Katherine Swynford, that famous adulteress,1 was set on the path to notoriety, fame, and a great love at the tender age of two or thereabouts, when she was placed in the household of Philippa of Hainault, wife to Edward III of England. This would have been around 1352, and Katherine's disposition with the popular and maternal Philippa was almost certainly due to her father, Sir Paon de Roët, having rendered years of faithful service to the Queen and the royal family of Hainault.

Like her benefactress, Katherine was a Hainaulter. She was born Katherine de Roët, her surname variously given as Rouet, Roëlt, or Ruet, and pronounced Roay. The Roëts were a prominent family in Hainault, then an independent principality located in the western reaches of the Holy Roman Empire, bordering on the kingdom of France and occupying much of what is now Belgium. This fertile and prosperous county stretched from Liège and Brussels in the north to Lille and Valenciennes in the south, and contained other thriving cloth cities: Mons, Charleroi, and Tournai; all of which provided a market for England's raw wool, her chief export. Formed at the time of the division of Charlemagne's empire in the ninth century, Hainault had been an imperial fief since 1071, and in the early fourteenth century it was ruled by the House of Avesnes, which had come to power in 1244.

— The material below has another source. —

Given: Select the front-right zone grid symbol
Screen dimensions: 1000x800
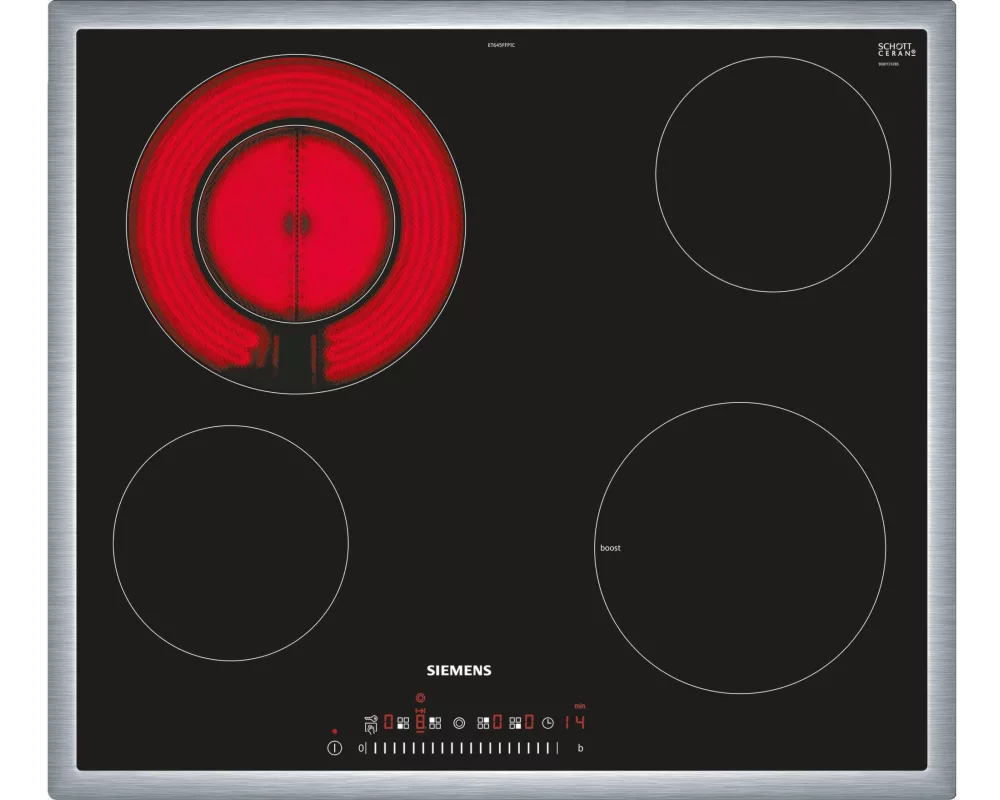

Katherine possibly had noble or even royal connections through her mother, but claims that she was closely related through her father to the aristocratic lords of Roeulx cannot be substantiated. The Roeulx were a great and powerful Hainaulter family that could trace its descent from the ancient counts of Flanders and Hainault, who were themselves descended from the Emperor Charlemagne, and from England's famous King Alfred. William the Conqueror had married a princess of that house, Matilda of Flanders, and by her was the founder of the ruling dynasties of England, the Norman and Plantagenet kings. Since the twelfth century the lords of Roeulx had prospered mightily.2 Their landholdings centered mainly on the town of Le Roeulx, which lies eight miles northeast of Mons, but their name is also associated with Roux, forty miles east of Mons, and Fauroeulx, twenty miles to the south.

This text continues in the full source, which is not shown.